Non abbiamo incontrato nessuno che presentasse prodotti in terra cruda (argilla) salvo un pannello nascosto tra altri di diversa natura e scovato per caso.
Sinceramente siamo rimasti sorpresi negativamente da questa mancanza.
Qualche interessante confronto invece sui sistemi crosslam senza l’uso di colle per il sandwich murario portante dove il tavolame è invece assemblato da spine di legno o graffe di acciaio o incastro. Questi sistemi ci permetteranno in futuro di realizzare alcuni dei nostri edifici naturali in tempi ridotti, con costi contenuti senza variazioni di prezzo e umidità relativa post consegna assente.

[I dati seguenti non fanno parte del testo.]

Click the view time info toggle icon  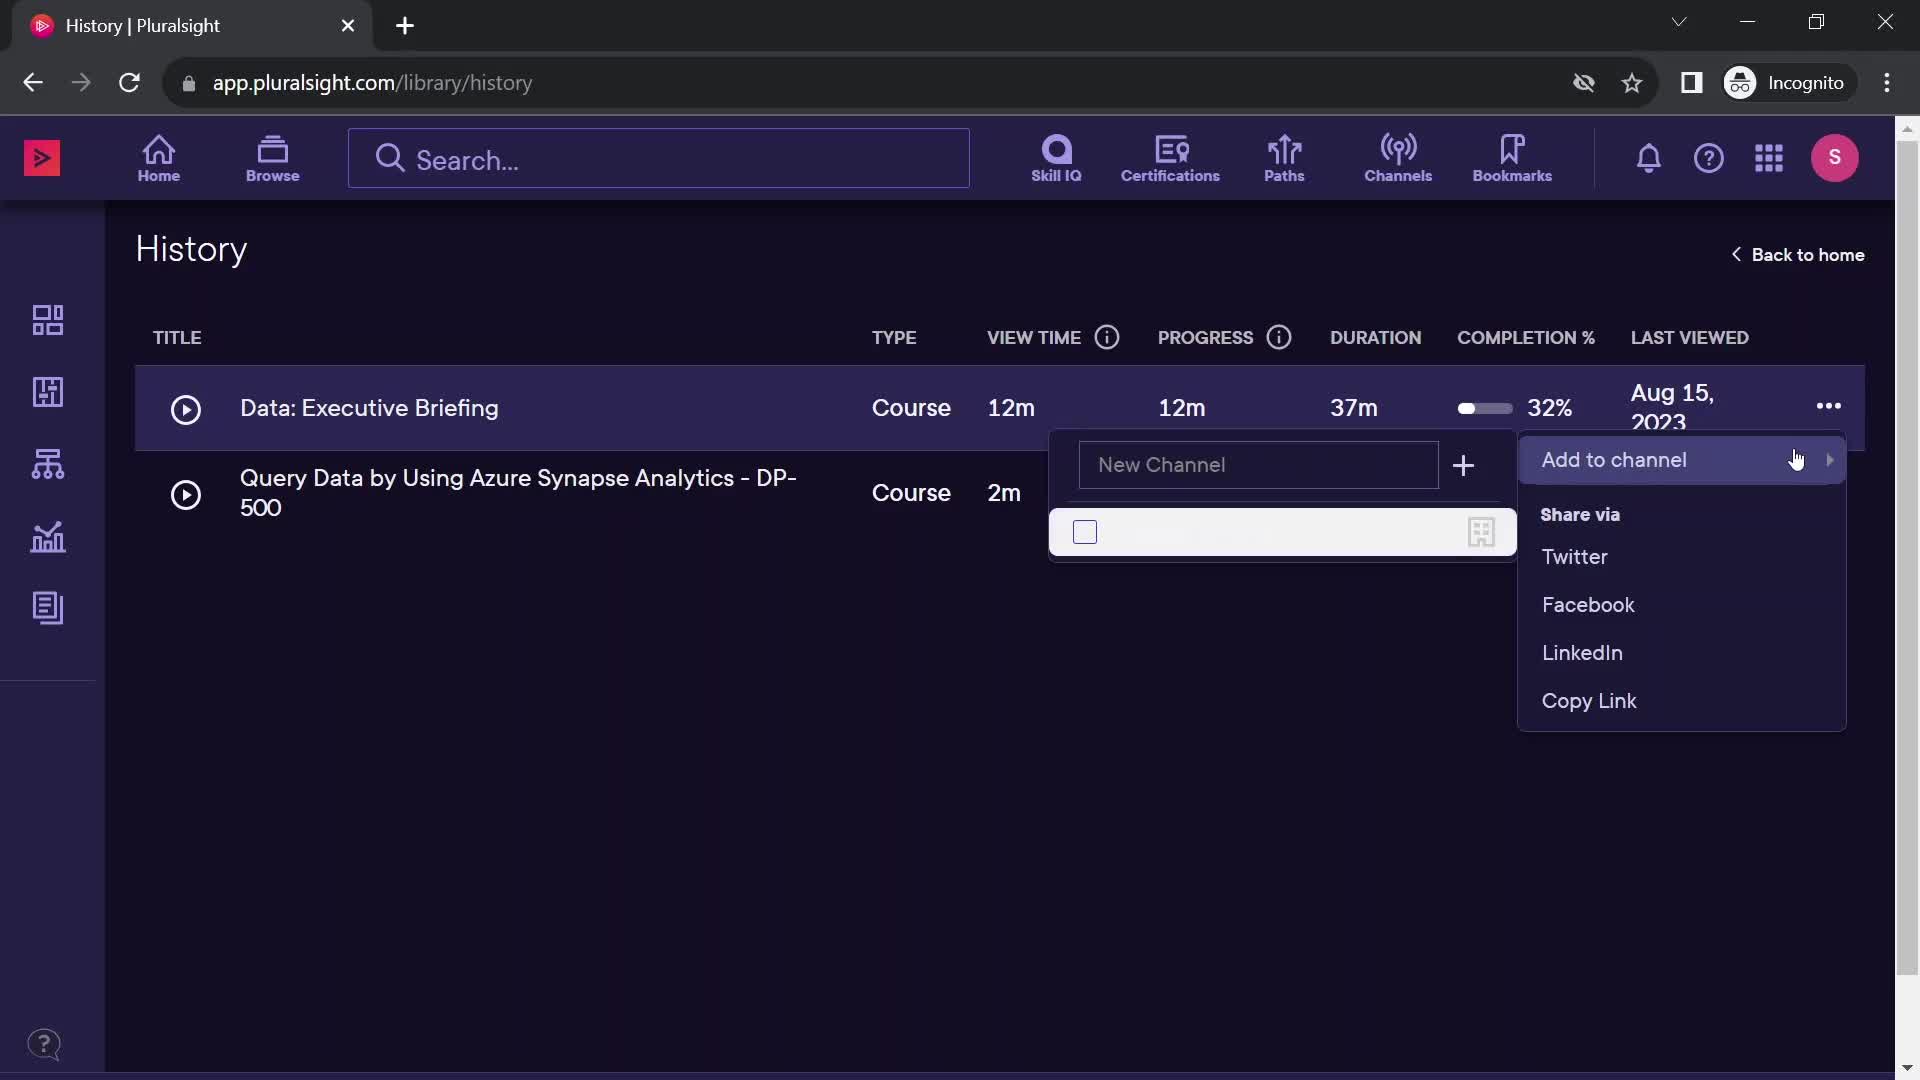pos(1108,338)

In merito al percorso verso le certificazioni delle nostre realizzazioni da parte di soggetti terzi, ci siamo confrontati con Biosafe per avviare con loro un primo passaggio di verifiche post cantiere.
Le analisi potranno in futuro determinare i valori reali degli inquinanti principali e confermare o meno le nostre progettazioni di salubrità dell’aria indoor derivanti dalle scelte dei materiali inseriti.
Vogliamo migliorare costantemente e abbiamo bisogno di verifiche tecniche certificate.
Come ultima considerazione dobbiamo dire che purtroppo non abbiamo trovato molto materiale naturale in una fiera che dovrebbe essere dell’innovazione. Continuano a dominare il mercato le plastiche, tutti i derivati dagli idrocarburi, l’acciaio e l’alluminio per tutti gli usi e combinati tra loro. È evidente che c’è ancora troppo interesse che questo settore non evolva concretamente verso l’abbattimento totale di quel 40%di produzione di Co2 mondiale del quale il settore edilizia è responsabile.
Noi ci stiamo lavorando e continueremo a farlo finché non saremo una azienda come tutte le altre che praticano l’architettura e l’edilizia naturale.